何の反応もない、やはり眠っているのだろうか。

だが、少し考えパネルを操作し、緊急用のコードを入力。ドアのロックを解除した。
あまり褒められた事ではないが、理由を言えばティエリアも、そう厳しくは言わないだろう。

そして心配した事を伝えれば、きっと一言「すまない」と、少し俯いてそう言うのだ。
以前とは比べ物にならないほど、ティエリアは……そう『優しく』なった。

そんな事を考えつつ、フェルトはドアを開けた。
寝ているのなら、皆の言うとおり放っておいて戻ればいいが……

中の様子を窺うと、ベッドの上にティエリアの姿は、無い。
サニタリーのランプが、点灯している。

「ティエリア、いるの?」
起きているのなら何故来ないのか。
フェルトは訝しみ、サニタリーのドアを開けた。そして……

嫌な予感程良く当る。誠に非科学的な話だが、よく言ったものだ。


「じゃあ、あとは明日」
「そうだな……ティエリアの奴、明日は出てくるんだっけか?」

その日、仕事を終えたフェルトに、ラッセ・アイオンは聞いた。
頑強なこの砲撃士は、ティエリアよりもよほど、マイスターとして通用しそうだ。

「あ、はい。本当はもう1日位、休んだ方がいいそうですけど……」
「ついでに2.3日休ませとけよ。全く」
「……そうですね」

基地内の通路を進みつつ、フェルトは思った。皆、ティエリアを心配してる。
ラッセがああ言ったのも、当然の事だ。

2日前……

「ティエリア!?」
サニタリーの床、洗面台の下辺りにティエリアが横たわっていた。

抱きあげて揺すったところで彼の意識が戻る事は無く、平熱の低いその体が、今は異様に熱かった。
浅く速い呼吸に合わせ、薄い胸が弾む。白い顔は青く、だが部分的には赤く色づき、紅い瞳は固く閉じられ、目尻に光るのは恐らくは生理的な、涙。

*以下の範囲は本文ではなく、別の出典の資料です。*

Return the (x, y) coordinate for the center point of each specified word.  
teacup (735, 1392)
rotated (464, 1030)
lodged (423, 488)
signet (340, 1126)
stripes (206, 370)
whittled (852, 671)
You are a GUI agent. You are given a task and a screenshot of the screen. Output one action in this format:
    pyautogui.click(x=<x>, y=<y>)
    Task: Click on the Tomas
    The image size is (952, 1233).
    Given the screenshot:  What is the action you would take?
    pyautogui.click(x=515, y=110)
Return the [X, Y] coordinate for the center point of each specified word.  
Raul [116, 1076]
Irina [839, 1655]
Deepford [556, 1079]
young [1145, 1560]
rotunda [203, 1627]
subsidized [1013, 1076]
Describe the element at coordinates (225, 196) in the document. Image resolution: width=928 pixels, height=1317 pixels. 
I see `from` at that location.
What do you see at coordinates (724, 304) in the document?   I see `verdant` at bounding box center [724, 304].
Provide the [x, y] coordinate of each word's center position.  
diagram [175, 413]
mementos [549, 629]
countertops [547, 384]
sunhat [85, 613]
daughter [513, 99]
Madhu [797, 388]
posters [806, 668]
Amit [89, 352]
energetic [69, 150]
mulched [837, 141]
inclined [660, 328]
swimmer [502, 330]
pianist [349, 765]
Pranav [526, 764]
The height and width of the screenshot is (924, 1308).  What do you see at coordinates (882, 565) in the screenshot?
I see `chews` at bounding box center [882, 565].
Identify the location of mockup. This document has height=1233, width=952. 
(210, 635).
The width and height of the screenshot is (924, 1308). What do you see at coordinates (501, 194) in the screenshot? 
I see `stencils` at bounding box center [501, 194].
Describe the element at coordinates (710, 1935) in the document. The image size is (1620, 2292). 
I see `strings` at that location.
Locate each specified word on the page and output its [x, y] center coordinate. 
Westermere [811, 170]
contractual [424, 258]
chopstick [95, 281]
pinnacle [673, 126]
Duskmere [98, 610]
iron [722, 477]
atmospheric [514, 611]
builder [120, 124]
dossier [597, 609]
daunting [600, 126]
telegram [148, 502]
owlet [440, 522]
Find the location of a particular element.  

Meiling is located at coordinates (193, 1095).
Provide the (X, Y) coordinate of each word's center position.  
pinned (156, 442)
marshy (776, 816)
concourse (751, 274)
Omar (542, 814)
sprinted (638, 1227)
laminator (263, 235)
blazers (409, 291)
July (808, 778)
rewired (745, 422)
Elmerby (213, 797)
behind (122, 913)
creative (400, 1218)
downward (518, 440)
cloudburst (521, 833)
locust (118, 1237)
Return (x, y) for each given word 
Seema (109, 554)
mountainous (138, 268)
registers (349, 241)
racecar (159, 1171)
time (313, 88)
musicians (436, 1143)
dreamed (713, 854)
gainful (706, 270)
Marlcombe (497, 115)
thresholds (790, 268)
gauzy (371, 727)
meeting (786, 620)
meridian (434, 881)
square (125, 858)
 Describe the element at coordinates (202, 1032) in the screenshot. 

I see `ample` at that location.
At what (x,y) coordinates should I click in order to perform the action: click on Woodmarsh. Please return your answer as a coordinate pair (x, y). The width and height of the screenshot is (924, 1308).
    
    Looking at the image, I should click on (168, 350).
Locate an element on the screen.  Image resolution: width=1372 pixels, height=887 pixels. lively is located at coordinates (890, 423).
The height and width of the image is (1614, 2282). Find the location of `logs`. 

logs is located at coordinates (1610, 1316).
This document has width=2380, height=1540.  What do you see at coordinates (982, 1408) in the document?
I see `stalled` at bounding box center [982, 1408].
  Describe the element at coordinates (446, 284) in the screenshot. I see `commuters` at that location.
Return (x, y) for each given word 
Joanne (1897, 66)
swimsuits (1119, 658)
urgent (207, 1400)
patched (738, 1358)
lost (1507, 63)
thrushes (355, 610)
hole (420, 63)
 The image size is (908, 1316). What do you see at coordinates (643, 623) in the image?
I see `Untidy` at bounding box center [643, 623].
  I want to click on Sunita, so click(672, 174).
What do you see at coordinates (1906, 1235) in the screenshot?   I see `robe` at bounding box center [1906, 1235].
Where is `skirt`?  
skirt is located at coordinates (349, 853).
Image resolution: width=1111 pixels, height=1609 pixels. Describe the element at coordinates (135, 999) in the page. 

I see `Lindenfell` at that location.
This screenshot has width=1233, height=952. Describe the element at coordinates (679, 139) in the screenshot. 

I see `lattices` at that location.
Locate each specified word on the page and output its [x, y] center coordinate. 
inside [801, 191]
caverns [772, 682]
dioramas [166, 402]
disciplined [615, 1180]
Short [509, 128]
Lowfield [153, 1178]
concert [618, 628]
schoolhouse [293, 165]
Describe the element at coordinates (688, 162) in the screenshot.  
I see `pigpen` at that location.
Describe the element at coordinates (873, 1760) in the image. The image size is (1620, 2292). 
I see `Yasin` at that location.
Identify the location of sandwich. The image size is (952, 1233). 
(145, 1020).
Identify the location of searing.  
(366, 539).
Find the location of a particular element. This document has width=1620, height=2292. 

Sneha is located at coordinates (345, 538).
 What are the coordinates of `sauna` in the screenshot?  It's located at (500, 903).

どこかにぶつけたか引っかけたか、額から一筋血が流れ、滲んだ汗に同化していた。

すぐさま医療施設に運び込まれ、治療カプセルを出たと聞いたのが、2日後の今日の、つい先程。

「フェルト・グレイス、何か?」
自室に籠っていたティエリアは、インターフォンにすぐに応じた。
一応カーディガンの下に寝間着を着てはいるが、彼の後ろの机の上で、端末が起動している。
既に遅い時間なのだが、フェルトの予想通り、まだ起きていたらしい。

「夢、見たの」
「夢?」
「パパと、ママの。だから」
それは嘘だ。夢どころか、フェルトは眠ってさえいなかった。